▶ [Records supplied]:
____________________

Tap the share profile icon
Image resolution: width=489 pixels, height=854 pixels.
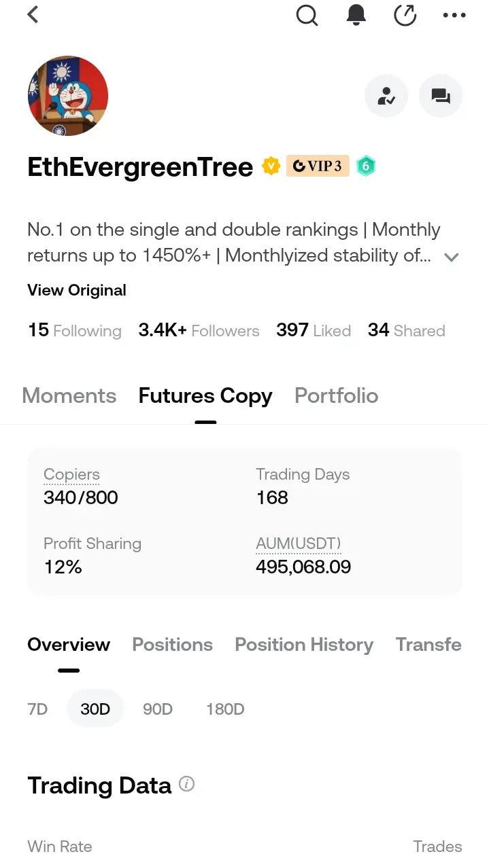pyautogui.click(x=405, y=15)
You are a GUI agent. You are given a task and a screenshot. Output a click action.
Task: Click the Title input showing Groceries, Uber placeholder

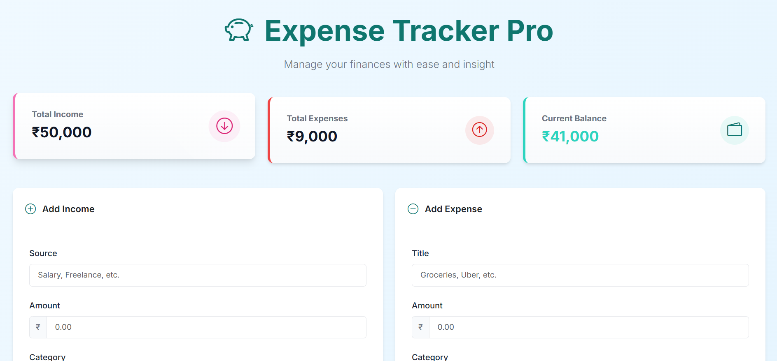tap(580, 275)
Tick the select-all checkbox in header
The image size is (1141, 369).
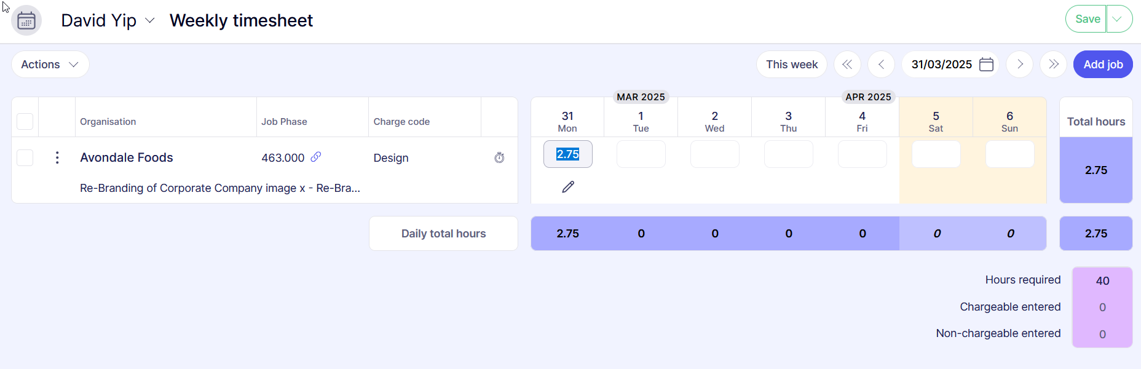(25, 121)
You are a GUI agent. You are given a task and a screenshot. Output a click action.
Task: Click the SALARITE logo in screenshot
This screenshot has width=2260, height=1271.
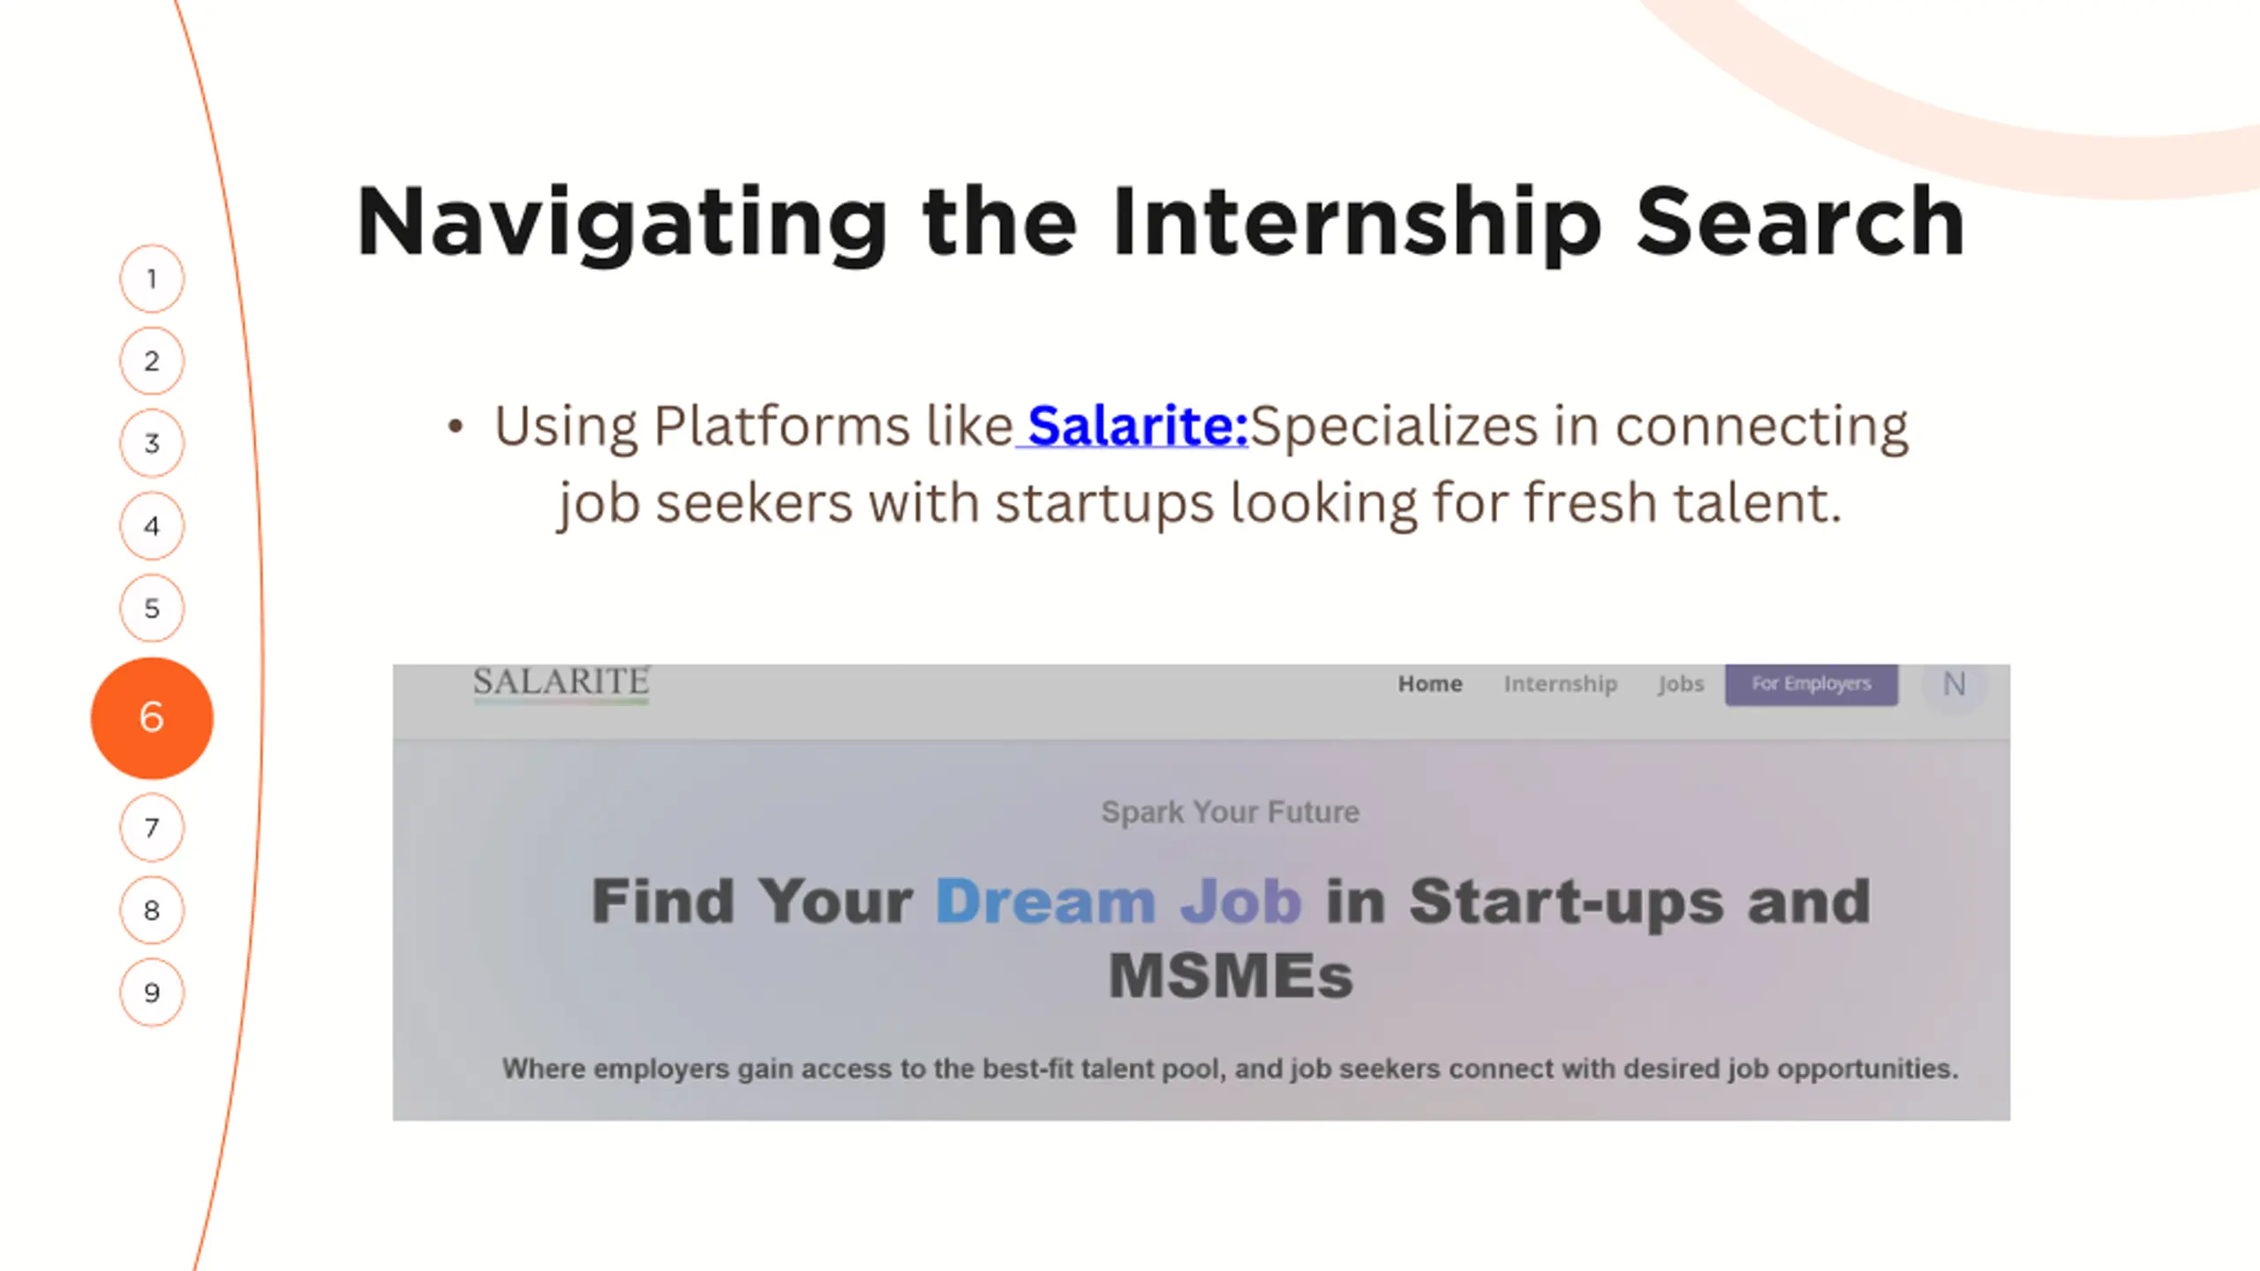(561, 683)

____________________

▶ [Exercise brief]: Only the lines from the one containing "The image size is (1141, 369)." through the end of the records should be copied, exactly and with both ends included; the pictures should not.

▶ [Answer space]:
The image size is (1141, 369).
(25, 121)
You are a GUI agent. You are given a task and a screenshot. Output a click action.
Task: Click the SALARITE logo in screenshot
This screenshot has width=2260, height=1271.
(561, 683)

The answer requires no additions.